Bossa nova vinícola

Os vinhateiros da biodinâmica observam as fases da lua, seguem calendário próprio e são mais radicais na sua prática agrícola

Luiz Horta,

09 Setembro 2010 | 09h05

 
 

"Isto é bossa nova, isto é muito natural". Como cantava a música de Tom Jobim, poucos vinhos ainda podem ser chamados de desafinados no coro das novas exigências de pureza. Primeiro foi o movimento dos orgânicos - os pesticidas e herbicidas tornaram-se, com justiça, algo a ser erradicado. Eles, que tinham surgido no pós-guerra como salvação da lavoura, viraram o horror, contaminando terras e líquidos. O orgânico venceu, não há quem queira químicos inorgânicos mais. A discussão começa com os biodinamistas, grupo menor que segue as normas antroposóficas estabelecidas por Rudolf Steiner no seu livro Sobre a Agricultura. Os vinhateiros da biodinâmica observam as fases da lua, seguem calendário próprio e são mais radicais na sua prática agrícola. Mesmo assim, usam cobre em pequenas proporções, e alguns deles, dióxido de enxofre na hora de engarrafar. Esse gás, o SO2, é o tema do momento. Um grupo de autointitulados produtores de vinhos naturais, francês, evidentemente, prega a não intervenção absoluta no manejo do vinhedo e na feitura do vinho.
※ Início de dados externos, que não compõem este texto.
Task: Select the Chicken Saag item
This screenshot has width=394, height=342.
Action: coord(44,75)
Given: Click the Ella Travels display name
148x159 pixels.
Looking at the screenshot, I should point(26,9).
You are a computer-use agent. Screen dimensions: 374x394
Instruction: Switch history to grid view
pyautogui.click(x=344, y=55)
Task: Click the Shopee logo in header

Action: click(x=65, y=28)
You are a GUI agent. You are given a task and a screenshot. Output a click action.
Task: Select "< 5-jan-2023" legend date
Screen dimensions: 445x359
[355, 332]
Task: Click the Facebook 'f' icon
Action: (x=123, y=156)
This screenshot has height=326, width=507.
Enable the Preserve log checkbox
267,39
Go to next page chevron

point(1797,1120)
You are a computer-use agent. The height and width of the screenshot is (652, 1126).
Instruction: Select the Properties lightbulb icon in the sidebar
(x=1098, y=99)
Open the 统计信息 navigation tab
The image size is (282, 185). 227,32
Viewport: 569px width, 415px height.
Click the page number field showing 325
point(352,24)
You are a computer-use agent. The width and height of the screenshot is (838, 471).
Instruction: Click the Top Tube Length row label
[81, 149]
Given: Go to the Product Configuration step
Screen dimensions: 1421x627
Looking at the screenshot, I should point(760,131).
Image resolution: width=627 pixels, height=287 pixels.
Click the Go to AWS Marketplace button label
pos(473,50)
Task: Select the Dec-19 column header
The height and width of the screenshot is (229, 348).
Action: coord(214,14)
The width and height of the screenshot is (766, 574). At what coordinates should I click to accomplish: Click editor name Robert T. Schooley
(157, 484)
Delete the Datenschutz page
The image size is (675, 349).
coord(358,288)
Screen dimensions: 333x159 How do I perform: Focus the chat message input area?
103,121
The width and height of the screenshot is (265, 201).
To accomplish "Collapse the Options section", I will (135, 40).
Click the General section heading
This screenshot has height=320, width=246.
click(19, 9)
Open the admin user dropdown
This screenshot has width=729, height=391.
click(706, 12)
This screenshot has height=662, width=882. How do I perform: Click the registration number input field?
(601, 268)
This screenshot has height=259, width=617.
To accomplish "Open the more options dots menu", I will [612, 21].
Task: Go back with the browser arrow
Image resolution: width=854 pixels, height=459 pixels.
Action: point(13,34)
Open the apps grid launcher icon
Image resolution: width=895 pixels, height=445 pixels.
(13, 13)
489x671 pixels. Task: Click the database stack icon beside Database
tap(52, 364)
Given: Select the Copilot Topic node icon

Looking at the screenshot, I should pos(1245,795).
Nada de químicos na terra, nada que não seja natural na elaboração dos vinhos - só leveduras selvagens, fermentação até onde o líquido queira fermentar e engarrafamento com zero enxofre.

 

 

Confira a análise dos vinhos:

linkRiesling 04 (sem enxofre)

linkRiesling 05 (com enxofre)

 

 

O que torna o SO2 tão discutível? Os naturalistas mais radicais dizem que causa alergias terríveis, caso da jornalista americana Alice Feiring (veja comentário sobre seu livro na página ao lado). Os defensores do gás alegam que sem ele, que é um conservante, os vinhos não duram, não podem nem mesmo ser exportados. E dificilmente atingirão a evolução e longevidade tão desejada nos grandes Bordeaux e Borgonhas, por exemplo. Há uma terceira via: um produtor famoso e respeitado dentro do grupo, o excelente Philippe Pacalet, é pragmático. Quando esteve no Brasil recentemente, disse que usa um mínimo de dióxido de enxofre nos seus vinhos que saem da França, ou não teria condição de vendê-los. Provei um mesmo vinho, um Riesling alsaciano, nas suas versões com e sem enxofre. E já que o negócio é experimentar, fui testar o desafio de Nicolas Joly, papa biodinâmico, que diz que seus famosos e caros Coulée-de-Serrant aguentam qualquer tranco e melhoram quando abertos três dias antes de serem bebidos. Joly alega que a casca das uvas têm suficientes conservantes naturais, liberados na fermentação e que isso basta para proteger os vinhos.

 

A conclusão sobre tudo isso é simples, pelo menos do meu ponto de vista: ninguém pode ser contra o produto mais puro, mas tampouco é preciso demonizar o dióxido (mesmo sendo de enxofre...) e deixar de beber vinhos por isso. O gás é eliminado na abertura da garrafa e não chega a ser consumido. O importante é não criar um preconceito e passar a vigiar rótulos como se fossem bulas. É uma conclusão pessoal e temporária. A discussão vai longe ainda.